So I've been avoiding the internet because I didn't want to write what I'm about to write, which is a whiney, drivelly, angsty, really cringe-worthy read.
I'm writing it anyway.
I'm angsty cause I haven't had a good ride on Tucker since... oh... sometime in March. He was difficult at the beginning of April. He was borderline unrideable by mid-April. And for the past two weeks he's been on the "nice horsie" plan. Which means I haven't picked up my reins, worn spurs, asked him to do anything requiring any kind of effort, or set a goal other than "relax and stretch" for the last 8 rides. I have counted them, because after the first ride (which was kind of a nice change of pace) things became excruciating for me.
|Pictured: All of my discretionary funds|
I'm just going to say this, and it's totally fair to judge me for it. He's making me bananas. For some reason, his first symptom of ulcers is that he gets irrationally spooky (I've blogged about this before). And not the usual "Tucker heard a noise and assumed the end was nigh" and then came to his senses. He does these little spooks where his whole body twitches for a second and it's just enough to make you think he might actually spin out from underneath you, over, and over, and OVER. It's hard to "just ignore it" when he pulls a 180 spin-and-bolt over a butterfly (*based on actual events, thing came outta NOWHERE*) or alternatively spooks at nothing, steps sideways, crosses his front legs, trips himself, falls on his face, and then panics that he's going to be beaten for it while I struggle to get back in the middle of the saddle.

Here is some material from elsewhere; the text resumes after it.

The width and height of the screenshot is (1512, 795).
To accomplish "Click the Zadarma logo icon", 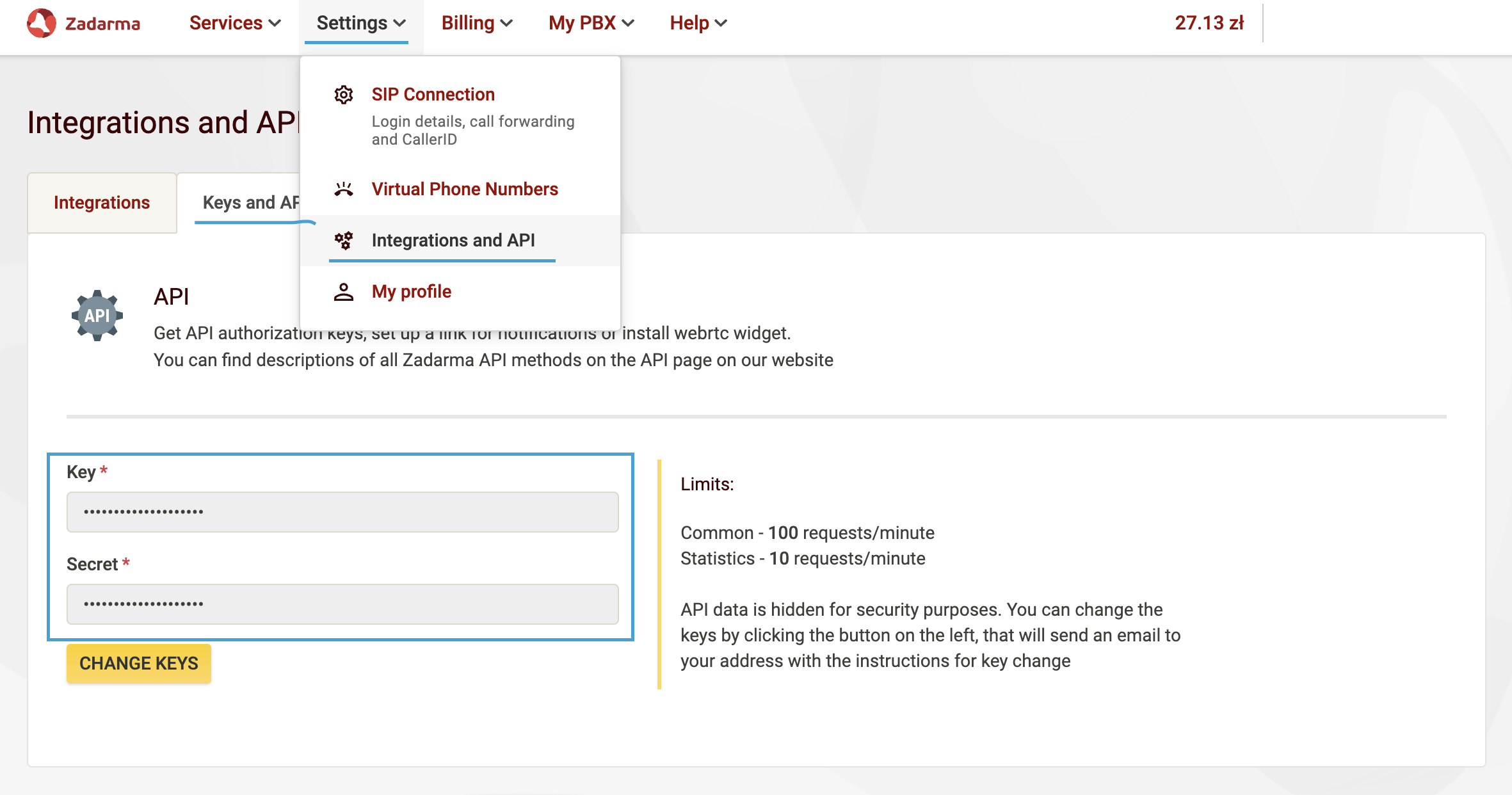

I haven't actually beaten him of course, because (a) that wouldn't help anything and (b) I think this behavior is ulcer-related. I think. I'm telling myself right now that I've seen all this behavior before and every time I've thought he was having a midlife crisis and then treated his stomach and it went away. But last Thursday when I got there and he was spinning in his stall over a tractor outside, while all the other horses happily munched their hay because the tractor is bringing more food and is not to be feared... I just couldn't bring myself to ride him. I gave him his meds, tried to pet him for a minute, and when the spinning resumed I gave up and went home and poured myself some wine. (It was a rough week.)
|It's a good thing he's cute.|
I'm hoping this week he'll feel more like a horse I want to ride, and less like a horse I want to give away to a good home. Because all of this unwanted Tucker behavior has led to the following mental rollercoaster on repeat in my head, which may or may not be driving me to actual insanity:
1. What if it's not ulcers? What if there's something else wrong? Or what if this is just the way he is now? What if he's just finally lost his marbles?
2. What if it is ulcers, but the ulcers were caused by stress due to pain somewhere and he's actually totally broken and crumbling before your eyes? How will you pay for THAT?
3. Maybe we should do another year at First level. Now that you're behind a month you aren't going to be ready to move up by mid-summer. But he's turning FOURTEEN in a few days. You don't have an infinite amount of years with him. Wow, he's getting old. [Repeat Nos. 1-2.]
4. What's the point of showing if you aren't moving up? Isn't it kind of pointless to do the same thing every year?
5. But when you did the hunters you didn't move up every year. Dressage has just given you a false sense of inferiority because it has levels instead of divisions.
6. Maybe dressage is too hard. Maybe you're asking too much of him and you don't know how to ask well enough and you're stressing him out. And THEN what sport are you going to move on to?
8. How exactly are you planning to finance these shows? We selling a kidney? [Repeat No. 2.]
9. Maybe instead of shows you should put that money toward more lessons, so you could actually move up next year and feel like you've accomplished something. [Repeat No. 5.] And possibly ride better and stop stressing him out. [Repeat No. 6.]
10. You should do a blog post about this. People will relate. Or maybe don't. You're going to sound like you're whining about things that aren't really problems. You should wait until you have something more positive to write about. Oh god it's been over a week you're going to have no readers left.
If you came here in search of the above, I'm happy to have provided a narrative of same. Also on an unrelated note I would really like a giant chocolate chip cookie. But I'm legit gonna freak out if it won't fit in the glass.